→ **The exercise**
Lay out every line of the listing below as a numbered list, and skip any blank lines.

┌─ Extracted information

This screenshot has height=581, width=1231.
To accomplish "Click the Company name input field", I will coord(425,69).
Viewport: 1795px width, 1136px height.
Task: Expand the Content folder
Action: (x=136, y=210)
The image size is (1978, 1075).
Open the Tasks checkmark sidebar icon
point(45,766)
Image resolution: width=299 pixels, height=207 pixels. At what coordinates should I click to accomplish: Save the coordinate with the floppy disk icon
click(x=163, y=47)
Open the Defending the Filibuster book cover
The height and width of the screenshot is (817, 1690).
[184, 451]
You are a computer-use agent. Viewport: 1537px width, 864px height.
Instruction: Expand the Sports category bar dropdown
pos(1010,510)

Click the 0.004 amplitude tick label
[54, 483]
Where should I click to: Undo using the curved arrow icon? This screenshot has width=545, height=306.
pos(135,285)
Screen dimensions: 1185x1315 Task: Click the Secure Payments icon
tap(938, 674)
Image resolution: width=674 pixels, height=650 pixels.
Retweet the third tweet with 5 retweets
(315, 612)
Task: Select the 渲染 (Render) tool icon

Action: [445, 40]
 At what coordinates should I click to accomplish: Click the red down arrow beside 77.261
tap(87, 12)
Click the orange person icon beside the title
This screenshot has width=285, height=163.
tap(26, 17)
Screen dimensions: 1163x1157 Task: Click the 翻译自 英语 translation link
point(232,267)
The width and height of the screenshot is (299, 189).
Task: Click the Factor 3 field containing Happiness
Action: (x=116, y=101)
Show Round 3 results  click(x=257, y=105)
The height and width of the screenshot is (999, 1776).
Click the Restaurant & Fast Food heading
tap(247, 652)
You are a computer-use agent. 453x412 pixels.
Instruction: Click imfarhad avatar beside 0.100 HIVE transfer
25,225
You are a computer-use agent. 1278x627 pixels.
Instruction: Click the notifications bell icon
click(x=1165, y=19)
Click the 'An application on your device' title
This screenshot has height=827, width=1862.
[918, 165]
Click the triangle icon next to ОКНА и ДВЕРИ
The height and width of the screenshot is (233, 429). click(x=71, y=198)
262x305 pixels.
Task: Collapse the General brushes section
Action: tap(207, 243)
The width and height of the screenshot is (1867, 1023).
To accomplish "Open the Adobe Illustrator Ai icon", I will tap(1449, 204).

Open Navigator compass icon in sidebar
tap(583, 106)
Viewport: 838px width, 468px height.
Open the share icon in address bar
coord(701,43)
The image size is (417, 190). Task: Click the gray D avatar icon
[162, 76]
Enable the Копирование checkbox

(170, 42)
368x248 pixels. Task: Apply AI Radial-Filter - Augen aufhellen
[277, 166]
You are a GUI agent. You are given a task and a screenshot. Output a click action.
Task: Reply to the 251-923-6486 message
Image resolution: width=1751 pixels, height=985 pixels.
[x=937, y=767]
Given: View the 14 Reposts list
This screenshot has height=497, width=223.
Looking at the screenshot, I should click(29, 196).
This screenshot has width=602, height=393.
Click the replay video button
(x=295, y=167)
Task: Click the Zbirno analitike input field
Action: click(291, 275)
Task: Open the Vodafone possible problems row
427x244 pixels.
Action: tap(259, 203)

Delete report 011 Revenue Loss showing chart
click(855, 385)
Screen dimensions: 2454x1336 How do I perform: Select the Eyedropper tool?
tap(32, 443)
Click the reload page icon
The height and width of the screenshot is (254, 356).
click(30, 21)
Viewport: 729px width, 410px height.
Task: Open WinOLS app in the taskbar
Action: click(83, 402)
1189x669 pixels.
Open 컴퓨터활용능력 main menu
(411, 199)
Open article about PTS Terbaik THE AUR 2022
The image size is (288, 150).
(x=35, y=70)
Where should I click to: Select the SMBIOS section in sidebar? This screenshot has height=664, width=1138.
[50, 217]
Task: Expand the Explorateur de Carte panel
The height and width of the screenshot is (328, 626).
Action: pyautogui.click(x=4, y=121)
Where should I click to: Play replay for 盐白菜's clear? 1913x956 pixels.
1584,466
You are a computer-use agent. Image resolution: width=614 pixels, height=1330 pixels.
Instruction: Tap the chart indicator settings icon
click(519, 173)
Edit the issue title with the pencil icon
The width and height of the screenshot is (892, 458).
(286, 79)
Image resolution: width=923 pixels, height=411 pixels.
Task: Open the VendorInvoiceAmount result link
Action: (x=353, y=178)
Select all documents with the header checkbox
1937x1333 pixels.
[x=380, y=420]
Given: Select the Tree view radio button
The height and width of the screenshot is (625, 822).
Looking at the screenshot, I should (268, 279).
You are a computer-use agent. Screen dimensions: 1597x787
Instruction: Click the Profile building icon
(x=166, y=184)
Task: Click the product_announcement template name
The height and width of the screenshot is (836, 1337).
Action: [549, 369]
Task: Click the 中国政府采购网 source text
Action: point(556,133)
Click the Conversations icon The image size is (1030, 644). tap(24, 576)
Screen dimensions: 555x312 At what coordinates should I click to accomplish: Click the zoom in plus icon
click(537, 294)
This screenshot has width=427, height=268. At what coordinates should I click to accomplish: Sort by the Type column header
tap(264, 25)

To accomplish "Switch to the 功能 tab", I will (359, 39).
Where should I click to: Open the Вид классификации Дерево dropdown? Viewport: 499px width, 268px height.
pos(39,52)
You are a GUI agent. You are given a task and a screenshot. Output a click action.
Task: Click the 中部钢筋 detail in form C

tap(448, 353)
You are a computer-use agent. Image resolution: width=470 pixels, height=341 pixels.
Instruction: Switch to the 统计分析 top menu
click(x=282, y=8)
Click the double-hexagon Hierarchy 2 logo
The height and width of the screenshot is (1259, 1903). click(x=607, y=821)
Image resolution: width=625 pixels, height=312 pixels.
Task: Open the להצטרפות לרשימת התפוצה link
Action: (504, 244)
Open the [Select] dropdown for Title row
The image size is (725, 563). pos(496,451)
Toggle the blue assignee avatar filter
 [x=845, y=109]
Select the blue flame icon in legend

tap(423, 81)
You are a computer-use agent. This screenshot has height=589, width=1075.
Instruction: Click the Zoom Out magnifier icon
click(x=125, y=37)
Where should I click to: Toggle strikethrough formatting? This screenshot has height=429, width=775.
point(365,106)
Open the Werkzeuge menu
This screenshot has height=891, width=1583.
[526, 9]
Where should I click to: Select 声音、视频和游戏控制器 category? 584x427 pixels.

└─

→ **Exercise result**
1. This screenshot has height=581, width=1231.
2. To accomplish "Click the Company name input field", I will coord(425,69).
3. Viewport: 1795px width, 1136px height.
4. Task: Expand the Content folder
5. Action: (x=136, y=210)
6. The image size is (1978, 1075).
7. Open the Tasks checkmark sidebar icon
8. point(45,766)
9. Image resolution: width=299 pixels, height=207 pixels. At what coordinates should I click to accomplish: Save the coordinate with the floppy disk icon
10. click(x=163, y=47)
11. Open the Defending the Filibuster book cover
12. The height and width of the screenshot is (817, 1690).
13. [184, 451]
14. You are a computer-use agent. Viewport: 1537px width, 864px height.
15. Instruction: Expand the Sports category bar dropdown
16. pos(1010,510)
17. Click the 0.004 amplitude tick label
18. [54, 483]
19. Where should I click to: Undo using the curved arrow icon? This screenshot has width=545, height=306.
20. pos(135,285)
21. Screen dimensions: 1185x1315 Task: Click the Secure Payments icon
22. tap(938, 674)
23. Image resolution: width=674 pixels, height=650 pixels.
24. Retweet the third tweet with 5 retweets
25. (315, 612)
26. Task: Select the 渲染 (Render) tool icon
27. Action: [445, 40]
28.  At what coordinates should I click to accomplish: Click the red down arrow beside 77.261
29. tap(87, 12)
30. Click the orange person icon beside the title
31. This screenshot has width=285, height=163.
32. tap(26, 17)
33. Screen dimensions: 1163x1157 Task: Click the 翻译自 英语 translation link
34. point(232,267)
35. The width and height of the screenshot is (299, 189).
36. Task: Click the Factor 3 field containing Happiness
37. Action: (x=116, y=101)
38. Show Round 3 results  click(x=257, y=105)
39. The height and width of the screenshot is (999, 1776).
40. Click the Restaurant & Fast Food heading
41. tap(247, 652)
42. You are a computer-use agent. 453x412 pixels.
43. Instruction: Click imfarhad avatar beside 0.100 HIVE transfer
44. 25,225
45. You are a computer-use agent. 1278x627 pixels.
46. Instruction: Click the notifications bell icon
47. click(x=1165, y=19)
48. Click the 'An application on your device' title
49. This screenshot has height=827, width=1862.
50. [918, 165]
51. Click the triangle icon next to ОКНА и ДВЕРИ
52. The height and width of the screenshot is (233, 429). click(x=71, y=198)
53. 262x305 pixels.
54. Task: Collapse the General brushes section
55. Action: tap(207, 243)
56. The width and height of the screenshot is (1867, 1023).
57. To accomplish "Open the Adobe Illustrator Ai icon", I will tap(1449, 204).
58. Open Navigator compass icon in sidebar
59. tap(583, 106)
60. Viewport: 838px width, 468px height.
61. Open the share icon in address bar
62. coord(701,43)
63. The image size is (417, 190). Task: Click the gray D avatar icon
64. [162, 76]
65. Enable the Копирование checkbox
66. (170, 42)
67. 368x248 pixels. Task: Apply AI Radial-Filter - Augen aufhellen
68. [277, 166]
69. You are a GUI agent. You are given a task and a screenshot. Output a click action.
70. Task: Reply to the 251-923-6486 message
71. Image resolution: width=1751 pixels, height=985 pixels.
72. [x=937, y=767]
73. Given: View the 14 Reposts list
74. This screenshot has height=497, width=223.
75. Looking at the screenshot, I should click(29, 196).
76. This screenshot has width=602, height=393.
77. Click the replay video button
78. (x=295, y=167)
79. Task: Click the Zbirno analitike input field
80. Action: click(291, 275)
81. Task: Open the Vodafone possible problems row
82. 427x244 pixels.
83. Action: tap(259, 203)
84. Delete report 011 Revenue Loss showing chart
85. click(855, 385)
86. Screen dimensions: 2454x1336 How do I perform: Select the Eyedropper tool?
87. tap(32, 443)
88. Click the reload page icon
89. The height and width of the screenshot is (254, 356).
90. click(30, 21)
91. Viewport: 729px width, 410px height.
92. Task: Open WinOLS app in the taskbar
93. Action: click(83, 402)
94. 1189x669 pixels.
95. Open 컴퓨터활용능력 main menu
96. (411, 199)
97. Open article about PTS Terbaik THE AUR 2022
98. The image size is (288, 150).
99. (x=35, y=70)
100. Where should I click to: Select the SMBIOS section in sidebar? This screenshot has height=664, width=1138.
101. [50, 217]
102. Task: Expand the Explorateur de Carte panel
103. The height and width of the screenshot is (328, 626).
104. Action: pyautogui.click(x=4, y=121)
105. Where should I click to: Play replay for 盐白菜's clear? 1913x956 pixels.
106. 1584,466
107. You are a computer-use agent. Image resolution: width=614 pixels, height=1330 pixels.
108. Instruction: Tap the chart indicator settings icon
109. click(519, 173)
110. Edit the issue title with the pencil icon
111. The width and height of the screenshot is (892, 458).
112. (286, 79)
113. Image resolution: width=923 pixels, height=411 pixels.
114. Task: Open the VendorInvoiceAmount result link
115. Action: (x=353, y=178)
116. Select all documents with the header checkbox
117. 1937x1333 pixels.
118. [x=380, y=420]
119. Given: Select the Tree view radio button
120. The height and width of the screenshot is (625, 822).
121. Looking at the screenshot, I should (268, 279).
122. You are a computer-use agent. Screen dimensions: 1597x787
123. Instruction: Click the Profile building icon
124. (x=166, y=184)
125. Task: Click the product_announcement template name
126. The height and width of the screenshot is (836, 1337).
127. Action: [549, 369]
128. Task: Click the 中国政府采购网 source text
129. Action: point(556,133)
130. Click the Conversations icon The image size is (1030, 644). tap(24, 576)
131. Screen dimensions: 555x312 At what coordinates should I click to accomplish: Click the zoom in plus icon
132. click(537, 294)
133. This screenshot has width=427, height=268. At what coordinates should I click to accomplish: Sort by the Type column header
134. tap(264, 25)
135. To accomplish "Switch to the 功能 tab", I will (359, 39).
136. Where should I click to: Open the Вид классификации Дерево dropdown? Viewport: 499px width, 268px height.
137. pos(39,52)
138. You are a GUI agent. You are given a task and a screenshot. Output a click action.
139. Task: Click the 中部钢筋 detail in form C
140. tap(448, 353)
141. You are a computer-use agent. Image resolution: width=470 pixels, height=341 pixels.
142. Instruction: Switch to the 统计分析 top menu
143. click(x=282, y=8)
144. Click the double-hexagon Hierarchy 2 logo
145. The height and width of the screenshot is (1259, 1903). click(x=607, y=821)
146. Image resolution: width=625 pixels, height=312 pixels.
147. Task: Open the להצטרפות לרשימת התפוצה link
148. Action: (504, 244)
149. Open the [Select] dropdown for Title row
150. The image size is (725, 563). pos(496,451)
151. Toggle the blue assignee avatar filter
152.  [x=845, y=109]
153. Select the blue flame icon in legend
154. tap(423, 81)
155. You are a computer-use agent. This screenshot has height=589, width=1075.
156. Instruction: Click the Zoom Out magnifier icon
157. click(x=125, y=37)
158. Where should I click to: Toggle strikethrough formatting? This screenshot has height=429, width=775.
159. point(365,106)
160. Open the Werkzeuge menu
161. This screenshot has height=891, width=1583.
162. [526, 9]
163. Where should I click to: Select 声音、视频和游戏控制器 category? 584x427 pixels.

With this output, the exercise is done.